§ GIVEN TEXT:
-- Opening Marker --

StatsSA’s latest mortality and causes of death report stated that TB was the biggest killer in the country in 2018, followed by diabetes, then heart attacks and cerebrovascular diseases like strokes.
There is concern among some healthcare professionals that diabetes could overtake TB as South Africa’s biggest killer this year.
Big questions for South Africa
Despite being a world leader in TB research and treatment, South Africa is struggling to reduce the number of deaths due to the disease.
In 2018, before the WHO updated its guidelines, South Africa took the bold decision to adopt bedaquiline for treating MDR-TB.
Before treatments like bedaquiline, patients had no option but to take a toxic cocktail of drugs that offered no better than a 50% recovery rate and an almost-guaranteed chance of going deaf.
One of South Africa’s foremost TB activists, Phumeza Tisile, survived this treatment in 2013 after being diagnosed with extensively drug-resistant TB.
She was given a 20% chance to live and a 100% chance of going deaf. In 2015, she got surgery for Cochlear implants, allowing her to hear again and complete her studies at the University of Cape Town.
Together with journalist and fellow TB survivor Nandita Venkatesan and Doctors Without Borders, Tisile challenged Johnson & Johnson’s attempt to get a secondary patent on bedaquiline in India and won.
They filed the patent challenge in 2019, and the ruling was handed down in March this year.
Spotlight reports that In South Africa, Johnson & Johnson has five patents on bedaquiline, with the base patent granted in 2005 and only expiring in 2025 — two years after many other countries.
According to the report, its new formulation patent was granted in 2009 and is set to expire in 2029.
When South Africa first adopted bedaquiline for treating MDR-TB in 2018, a six-month course cost the Department of Health R9,950. By 2019, this price had almost halved to R5,400.
Between then and now, the price has stagnated, even increasing slightly to R5,744 by 2022.
Spotlight also reported that University of Liverpool researchers calculated the price could reduce to $100 (currently around R1,800) with adequate volume and generic competition.
While South Africa appears to be in the privileged position where funding and access to treatment are less of a concern than detection, University of Cape Town associate professor Helen Cox tells MyBroadband that it’s not quite so simple.

-- Closing Marker --

§ INSTRUCTIONS FOR THE TASK: Using the text on TB in South Africa, explain in one to three sentences why bedaquiline was a step forward for patients with MDR-TB.

§ EXTRACTED MATERIAL:
-- Opening Marker --

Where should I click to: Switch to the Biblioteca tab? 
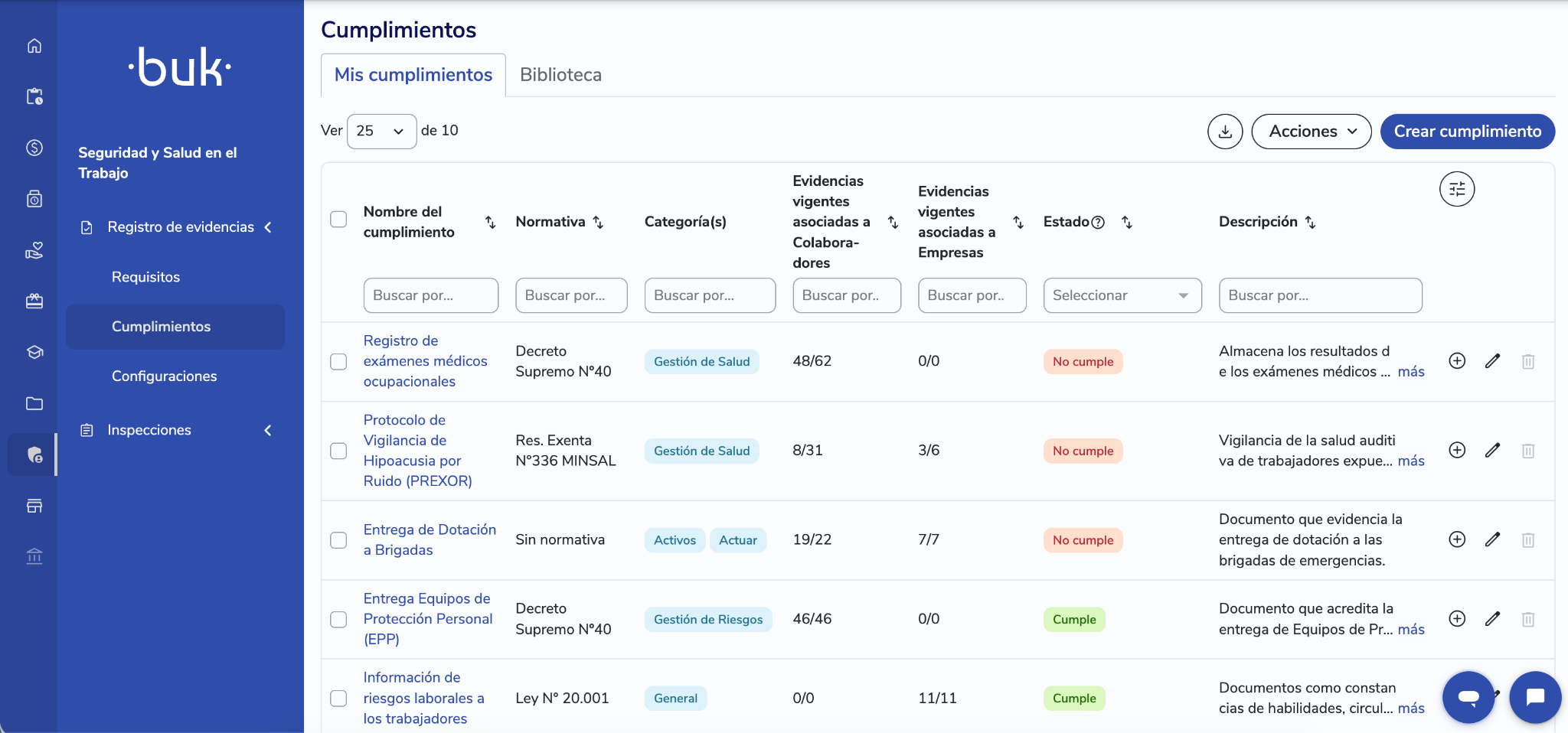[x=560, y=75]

-- Closing Marker --
-- Opening Marker --

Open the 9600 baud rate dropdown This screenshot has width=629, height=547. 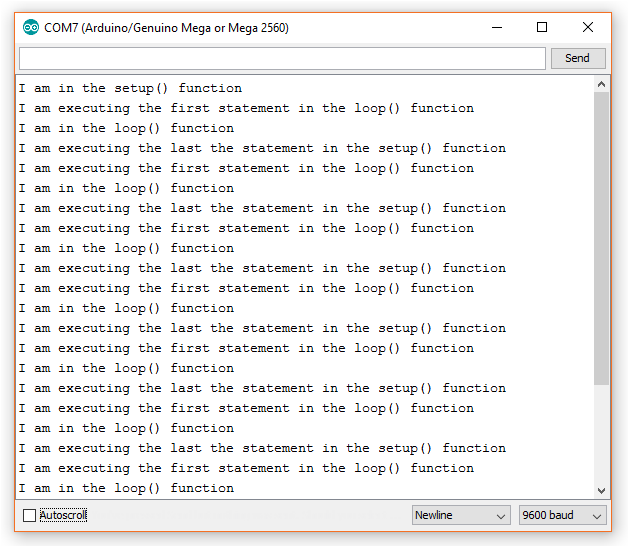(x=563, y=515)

-- Closing Marker --

§ YOUR SOLUTION: Before treatments like bedaquiline, patients had to take a toxic mix of drugs. That mix gave no better than a 50% chance of recovery and almost always left patients deaf.